Отсюда приверженность Самойлова к «эпическим» жанрам, его верность поэме (основательно во второй половине ХХ века дискредитированной), балладе, стиховой новелле (балладе, строящейся на современном «бытовом» материале, – таковы, к примеру, «Грачи прилетели…» или «Маша», 1986). В «чужие» сюжеты он вкладывает мощный лирический заряд, претворяя старинные «костюмированные» истории или заурядные бытовые «случаи» в лирические исповеди, символичность и таинственная недоговоренность которых лишь усиливает читательское сопереживание. Особенно ясно ощущается это в откровенно стилизованных – не скрывающих своей «игровой» природы – «Балканских песнях» и балладах середины 1980-х («Королевская шутка», «Песня ясеневого листка» и др.). «Проклятые» сюжеты, за пристрастие к которым Самойлова, по его позднему признанию, корила Ахматова, отнюдь не мешали ему быть поэтом. Напротив, сюжетность, стилизация, высокая игра страховали от дешевого самоупоенного эгоцентризма, банализации «вечных тем», сужения повествовательного (а потому – и смыслового) пространства. Поэмы Самойлова – от «Шагов Командорова» (1947) и «Чайной» (1956) до «Возвращения» (1988) – неуклонно напоминали о том, что мир велик, разнороден и полон таинственных неожиданностей, а «большая история» соткана из множества историй частных, по-разному рифмующихся меж собой и с полускрытой историей самого поэта.
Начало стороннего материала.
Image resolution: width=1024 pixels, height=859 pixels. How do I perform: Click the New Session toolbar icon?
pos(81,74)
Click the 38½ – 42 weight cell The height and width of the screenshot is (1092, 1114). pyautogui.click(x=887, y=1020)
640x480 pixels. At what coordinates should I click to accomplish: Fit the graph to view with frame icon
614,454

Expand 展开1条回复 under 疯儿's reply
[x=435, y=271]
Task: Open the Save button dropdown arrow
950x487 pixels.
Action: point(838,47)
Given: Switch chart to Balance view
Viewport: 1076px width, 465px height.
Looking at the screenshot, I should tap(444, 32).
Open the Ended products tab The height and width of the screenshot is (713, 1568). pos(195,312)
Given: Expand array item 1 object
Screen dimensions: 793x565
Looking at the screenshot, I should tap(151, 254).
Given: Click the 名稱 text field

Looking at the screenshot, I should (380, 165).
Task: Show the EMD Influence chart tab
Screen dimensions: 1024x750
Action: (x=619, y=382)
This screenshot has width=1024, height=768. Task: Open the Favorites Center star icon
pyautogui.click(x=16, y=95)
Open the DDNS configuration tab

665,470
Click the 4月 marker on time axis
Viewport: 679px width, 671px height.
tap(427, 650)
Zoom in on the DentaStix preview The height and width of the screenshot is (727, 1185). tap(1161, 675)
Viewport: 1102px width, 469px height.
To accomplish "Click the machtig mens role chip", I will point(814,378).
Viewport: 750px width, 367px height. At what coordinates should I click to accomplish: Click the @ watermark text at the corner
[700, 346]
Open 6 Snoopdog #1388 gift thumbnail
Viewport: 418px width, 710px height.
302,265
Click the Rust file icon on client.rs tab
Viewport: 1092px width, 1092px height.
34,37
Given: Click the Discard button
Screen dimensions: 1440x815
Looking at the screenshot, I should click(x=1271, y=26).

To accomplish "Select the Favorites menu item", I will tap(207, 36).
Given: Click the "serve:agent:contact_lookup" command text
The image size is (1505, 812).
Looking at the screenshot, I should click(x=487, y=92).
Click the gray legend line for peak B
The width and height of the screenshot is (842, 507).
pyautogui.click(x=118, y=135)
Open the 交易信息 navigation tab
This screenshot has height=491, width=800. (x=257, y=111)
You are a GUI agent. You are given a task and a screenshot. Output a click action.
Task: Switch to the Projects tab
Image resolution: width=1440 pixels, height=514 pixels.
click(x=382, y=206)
К прямому лирическому высказыванию Самойлов довольно долго относился с гипертрофированной ответственностью. Объем его «потаенной» – избежавшей печати и распространения в самиздате – лирики весьма велик, причем касается это отнюдь не только взрывоопасных стихов на общественно-политические темы. Интимные, резко откровенные, как правило, исполненные глубокой печали, а то и отчаянного надрыва вещи на долгие годы остаются в столе – и к понятным цензурным мерзостям (которые, разумеется, со счета тоже никак не сбросишь!) этот сюжет не сводится. Так опубликованное в журнале стихотворение «Зрелость» (1957), где поэт ясно выразил свое раздражение теми, кто был неспособен его расслышать вовремя, но бодро платит бессмысленной «позднею ценой», не попало ни в «Ближние страны», ни во «Второй перевал» – только в «Дни». Так загадочный «Поэт» («Средь бесконечных русских споров…»), герой которого намекающе ассоциативно соотнесен с автором, дерзнувшим сказать о своем назначении (и величии), сперва прождал пять лет (с 1974-го по 1979 год) журнальной публикации, а потом не включался в новые книги, хотя сторонних придирок вызвать явно не мог. Не только пакости советского литературного быта имел в виду Самойлов, признаваясь «Не хочется идти в журнал…» (1964), но и, если угодно, природную «сокровенность» весьма многих (в пределе – всех) стихов, с которыми так жаль расставаться. (На сей счет печалился уже первый русский стихотворец – князь Антиох Кантемир.) Чем искреннее и откровеннее речь, тем она беззащитнее (потому и сравниваются стихи с прядкой детских кудрей), но рано или поздно воля «глагола» одолеет человеческий инстинкт самосохранения художника, тайное станет явным. И об этом Самойлов тоже прекрасно знал.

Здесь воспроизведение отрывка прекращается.